# Why is FitBenchmarking important?

Fitting a mathematical model to data is a fundamental task across all scientific disciplines. (At least) three groups of people have an interest in fitting software:

• Scientists, who want to know what is the best algorithm for fitting their model to data they might encounter, on their specific hardware;

• Scientific software developers, who want to know what is the state-of-the-art in fitting algorithms and implementations, what they should recommend as their default solver, and if they should implement a new method in their software; and

• Mathematicians and numerical software developers, who want to understand the types of problems on which current algorithms do not perform well, and to have a route to expose newly developed methods to users.

Representatives of each of these communities have got together to build FitBenchmarking. We hope this tool will help foster fruitful interactions and collaborations across the disciplines.

## Example workflow

The black crosses on the plot below are data obtained from an experiment at the VESUVIO beamline at ISIS Neutron and Muon source:

The scientist needs to interpret this data, and will typically use a data analysis package to help with this. Such packages are written by specialist scientific software developers, who are experts in analysing the kind of data produced by a given experiment; examples include Mantid, SasView, and Horace.

These packages include mathematical models, which depend on parameters, that can describe the data. We need to find values for the parameters in these models which best fit the data – for more background, see this Wikipedia article. The usual way this is done is by finding parameters that minimize the (weighted) squares of the error in the data, or $$\chi^2$$ value. This is equivalent to formulating a nonlinear least-squares problem; specifically, given $$n$$ data points $$(x_i, y_i)$$ (the crosses in the figure above), together with estimates of the errors on the values of $$y_i$$, $$\sigma_i$$, we solve

${\boldsymbol{\beta}}^* = \arg \min_{{\boldsymbol{\beta}}} \underbrace{\sum_i \left( \frac{y_i - f({\boldsymbol{\beta}};x_i)}{\sigma_i} \right)^2}_{\chi^2({\boldsymbol{\beta}})},\label{eq:chi2}$

where $$f({\boldsymbol{\beta}};x)$$ is the model we’re trying to fit, and $$\boldsymbol{\beta}$$ are the parameters we’re trying to find.

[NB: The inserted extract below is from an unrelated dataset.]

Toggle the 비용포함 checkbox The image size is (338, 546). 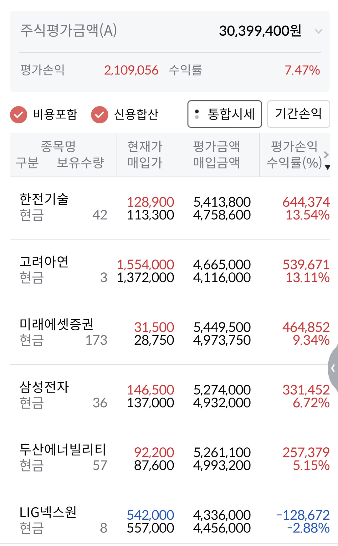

Usually the scientist will supply a starting guess, $${\boldsymbol{\beta}}_0$$ (the pink curve in the graph above), which describes where they think the solution might be. She then has to choose which algorithm to use to fit the curve from the selection available in the analysis software. Different algorithms may be more or less suited to a problem, depending on factors such as the architecture of the machine, the availability of first and second derivatives, the amount of data, the type of model used, etc.

Below we show the data overlayed by a blue curve, which is a model fitted using the implementation of the Levenberg-Marquardt algorithm from the GNU Scientific Library (lmsder). The algorithm claims to have found a local minimum with a Chi-squared error of 0.4771 in 1.9 seconds. GSL’s lmsder (Levenberg-Marquardt) algorithm on the data

We also solved the nonlinear least squares problem using GSL’s implementation of a Nelder-Mead simplex algorithm (nmsimplex2), which again claimed to solve the problem, this time in a faster 1.5 seconds. However, this time the Chi-squared error was 0.8505, and we plot the curve obtained in green below. The previous curve is in dotted-blue, for comparison.

By eye it is clear that the solution given by lmsder is better. As the volume of data increases, and we do more and more data analysis algorithmically, it is increasingly important that we have the best algorithm without needing to check it by eye.